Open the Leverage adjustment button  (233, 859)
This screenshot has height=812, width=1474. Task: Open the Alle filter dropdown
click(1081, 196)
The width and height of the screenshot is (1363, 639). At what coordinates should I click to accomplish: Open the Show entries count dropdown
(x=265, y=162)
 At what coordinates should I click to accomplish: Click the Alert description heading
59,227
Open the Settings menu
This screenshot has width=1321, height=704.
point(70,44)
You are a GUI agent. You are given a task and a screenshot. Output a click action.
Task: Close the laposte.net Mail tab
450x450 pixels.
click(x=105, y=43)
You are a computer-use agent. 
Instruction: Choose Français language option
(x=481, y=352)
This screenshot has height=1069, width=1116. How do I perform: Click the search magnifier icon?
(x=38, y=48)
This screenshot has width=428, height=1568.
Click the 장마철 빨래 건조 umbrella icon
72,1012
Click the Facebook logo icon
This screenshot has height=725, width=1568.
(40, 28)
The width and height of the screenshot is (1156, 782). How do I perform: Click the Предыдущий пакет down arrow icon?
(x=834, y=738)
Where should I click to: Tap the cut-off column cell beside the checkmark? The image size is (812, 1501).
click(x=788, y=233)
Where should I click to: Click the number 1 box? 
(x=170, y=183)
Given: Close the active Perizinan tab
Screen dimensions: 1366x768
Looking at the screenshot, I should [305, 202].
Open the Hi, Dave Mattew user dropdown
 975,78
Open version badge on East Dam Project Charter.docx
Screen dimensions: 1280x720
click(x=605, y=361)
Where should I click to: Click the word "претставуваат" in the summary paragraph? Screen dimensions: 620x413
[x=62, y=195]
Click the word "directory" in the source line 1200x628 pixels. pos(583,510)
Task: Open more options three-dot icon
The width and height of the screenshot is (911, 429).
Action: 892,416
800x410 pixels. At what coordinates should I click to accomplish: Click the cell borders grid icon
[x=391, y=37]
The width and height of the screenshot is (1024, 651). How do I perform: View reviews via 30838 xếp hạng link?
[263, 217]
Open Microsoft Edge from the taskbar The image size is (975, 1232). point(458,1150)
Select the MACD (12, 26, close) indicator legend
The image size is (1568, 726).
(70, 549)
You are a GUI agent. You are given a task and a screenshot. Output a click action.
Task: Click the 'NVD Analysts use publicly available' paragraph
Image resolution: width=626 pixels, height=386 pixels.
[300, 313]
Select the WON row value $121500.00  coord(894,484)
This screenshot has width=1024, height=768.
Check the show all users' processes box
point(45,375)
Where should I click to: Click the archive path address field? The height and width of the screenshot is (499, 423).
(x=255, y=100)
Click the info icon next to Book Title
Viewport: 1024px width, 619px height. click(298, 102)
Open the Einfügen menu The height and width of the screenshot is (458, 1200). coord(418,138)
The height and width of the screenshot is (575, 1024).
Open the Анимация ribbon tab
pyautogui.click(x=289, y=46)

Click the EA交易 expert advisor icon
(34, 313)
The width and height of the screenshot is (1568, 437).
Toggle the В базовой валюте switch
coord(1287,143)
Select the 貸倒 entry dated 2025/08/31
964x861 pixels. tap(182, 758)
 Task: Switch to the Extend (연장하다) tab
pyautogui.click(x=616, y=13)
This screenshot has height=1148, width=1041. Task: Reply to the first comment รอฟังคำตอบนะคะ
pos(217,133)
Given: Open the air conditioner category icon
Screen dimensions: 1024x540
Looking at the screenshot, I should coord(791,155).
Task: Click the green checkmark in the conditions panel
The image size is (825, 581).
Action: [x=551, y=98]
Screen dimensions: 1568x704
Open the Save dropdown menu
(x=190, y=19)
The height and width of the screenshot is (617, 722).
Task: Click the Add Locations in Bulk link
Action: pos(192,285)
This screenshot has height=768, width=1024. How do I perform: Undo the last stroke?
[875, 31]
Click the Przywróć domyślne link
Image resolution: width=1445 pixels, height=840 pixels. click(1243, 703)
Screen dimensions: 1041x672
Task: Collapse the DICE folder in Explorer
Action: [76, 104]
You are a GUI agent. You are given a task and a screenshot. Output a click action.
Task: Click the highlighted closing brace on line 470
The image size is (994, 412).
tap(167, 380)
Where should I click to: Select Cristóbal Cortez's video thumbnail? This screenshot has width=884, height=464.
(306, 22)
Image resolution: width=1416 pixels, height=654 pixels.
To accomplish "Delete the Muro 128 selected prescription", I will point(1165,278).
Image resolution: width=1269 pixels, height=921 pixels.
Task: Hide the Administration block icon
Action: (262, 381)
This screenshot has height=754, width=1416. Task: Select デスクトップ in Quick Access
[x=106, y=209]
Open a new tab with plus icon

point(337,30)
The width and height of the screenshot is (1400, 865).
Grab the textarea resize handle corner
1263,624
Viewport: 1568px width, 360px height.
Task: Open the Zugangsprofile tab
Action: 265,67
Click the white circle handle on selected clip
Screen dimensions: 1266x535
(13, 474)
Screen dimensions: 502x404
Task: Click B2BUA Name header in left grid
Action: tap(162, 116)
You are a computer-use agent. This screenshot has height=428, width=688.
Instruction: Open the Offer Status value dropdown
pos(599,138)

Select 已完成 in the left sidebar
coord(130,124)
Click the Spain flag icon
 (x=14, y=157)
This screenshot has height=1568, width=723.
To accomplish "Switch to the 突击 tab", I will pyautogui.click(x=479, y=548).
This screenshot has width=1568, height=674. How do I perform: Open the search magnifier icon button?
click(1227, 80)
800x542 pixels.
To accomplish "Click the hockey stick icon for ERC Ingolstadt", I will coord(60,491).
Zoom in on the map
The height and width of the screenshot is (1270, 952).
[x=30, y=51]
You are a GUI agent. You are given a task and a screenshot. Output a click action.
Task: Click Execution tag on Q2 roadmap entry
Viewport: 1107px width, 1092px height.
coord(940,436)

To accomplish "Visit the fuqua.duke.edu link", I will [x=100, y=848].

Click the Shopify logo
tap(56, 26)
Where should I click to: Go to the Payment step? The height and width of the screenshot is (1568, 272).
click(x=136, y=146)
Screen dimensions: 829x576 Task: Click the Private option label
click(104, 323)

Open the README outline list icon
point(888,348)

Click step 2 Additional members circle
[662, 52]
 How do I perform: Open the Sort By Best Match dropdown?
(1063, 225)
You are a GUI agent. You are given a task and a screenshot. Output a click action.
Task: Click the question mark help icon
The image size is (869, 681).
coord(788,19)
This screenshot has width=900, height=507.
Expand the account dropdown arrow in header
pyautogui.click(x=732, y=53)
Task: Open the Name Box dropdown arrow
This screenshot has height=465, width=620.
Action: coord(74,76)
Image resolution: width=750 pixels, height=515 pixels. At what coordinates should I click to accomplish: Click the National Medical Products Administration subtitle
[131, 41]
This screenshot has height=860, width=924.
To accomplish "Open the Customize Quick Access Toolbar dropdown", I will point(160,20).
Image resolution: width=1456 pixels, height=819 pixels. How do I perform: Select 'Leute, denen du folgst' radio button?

--------------------------------------------------

- _To do_
Reproduce verbatim only this range: the first line of the material through the line that contains "Open version badge", inclusive.

- _Answer to the problem_
Open the Leverage adjustment button  (233, 859)
This screenshot has height=812, width=1474. Task: Open the Alle filter dropdown
click(1081, 196)
The width and height of the screenshot is (1363, 639). At what coordinates should I click to accomplish: Open the Show entries count dropdown
(x=265, y=162)
 At what coordinates should I click to accomplish: Click the Alert description heading
59,227
Open the Settings menu
This screenshot has width=1321, height=704.
point(70,44)
You are a GUI agent. You are given a task and a screenshot. Output a click action.
Task: Close the laposte.net Mail tab
450x450 pixels.
click(x=105, y=43)
You are a computer-use agent. 
Instruction: Choose Français language option
(x=481, y=352)
This screenshot has height=1069, width=1116. How do I perform: Click the search magnifier icon?
(x=38, y=48)
This screenshot has width=428, height=1568.
Click the 장마철 빨래 건조 umbrella icon
72,1012
Click the Facebook logo icon
This screenshot has height=725, width=1568.
(40, 28)
The width and height of the screenshot is (1156, 782). How do I perform: Click the Предыдущий пакет down arrow icon?
(x=834, y=738)
Where should I click to: Tap the cut-off column cell beside the checkmark? The image size is (812, 1501).
click(x=788, y=233)
Where should I click to: Click the number 1 box? 
(x=170, y=183)
Given: Close the active Perizinan tab
Screen dimensions: 1366x768
Looking at the screenshot, I should [305, 202].
Open the Hi, Dave Mattew user dropdown
 975,78
Open version badge on East Dam Project Charter.docx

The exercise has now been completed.